INSTRUCTIONS FOR THE TASK: The data below should be repeated exactly and in full.

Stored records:
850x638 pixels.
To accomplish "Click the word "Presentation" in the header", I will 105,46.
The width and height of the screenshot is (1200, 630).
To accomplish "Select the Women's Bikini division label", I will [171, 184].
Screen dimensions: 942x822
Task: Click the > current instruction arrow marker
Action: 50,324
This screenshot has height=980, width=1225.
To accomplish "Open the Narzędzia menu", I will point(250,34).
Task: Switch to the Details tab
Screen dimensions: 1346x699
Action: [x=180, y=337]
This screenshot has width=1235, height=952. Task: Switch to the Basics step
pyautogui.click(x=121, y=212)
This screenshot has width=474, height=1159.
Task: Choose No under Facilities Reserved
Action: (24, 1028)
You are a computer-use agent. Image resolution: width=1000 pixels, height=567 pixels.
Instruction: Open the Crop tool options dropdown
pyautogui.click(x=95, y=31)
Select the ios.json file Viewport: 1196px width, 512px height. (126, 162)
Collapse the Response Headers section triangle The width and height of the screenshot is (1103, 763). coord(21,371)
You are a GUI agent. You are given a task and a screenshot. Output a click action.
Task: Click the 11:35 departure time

THE ANSWER:
850x638 pixels.
To accomplish "Click the word "Presentation" in the header", I will 105,46.
The width and height of the screenshot is (1200, 630).
To accomplish "Select the Women's Bikini division label", I will [171, 184].
Screen dimensions: 942x822
Task: Click the > current instruction arrow marker
Action: 50,324
This screenshot has height=980, width=1225.
To accomplish "Open the Narzędzia menu", I will point(250,34).
Task: Switch to the Details tab
Screen dimensions: 1346x699
Action: [x=180, y=337]
This screenshot has width=1235, height=952. Task: Switch to the Basics step
pyautogui.click(x=121, y=212)
This screenshot has width=474, height=1159.
Task: Choose No under Facilities Reserved
Action: (24, 1028)
You are a computer-use agent. Image resolution: width=1000 pixels, height=567 pixels.
Instruction: Open the Crop tool options dropdown
pyautogui.click(x=95, y=31)
Select the ios.json file Viewport: 1196px width, 512px height. (126, 162)
Collapse the Response Headers section triangle The width and height of the screenshot is (1103, 763). coord(21,371)
You are a GUI agent. You are given a task and a screenshot. Output a click action.
Task: Click the 11:35 departure time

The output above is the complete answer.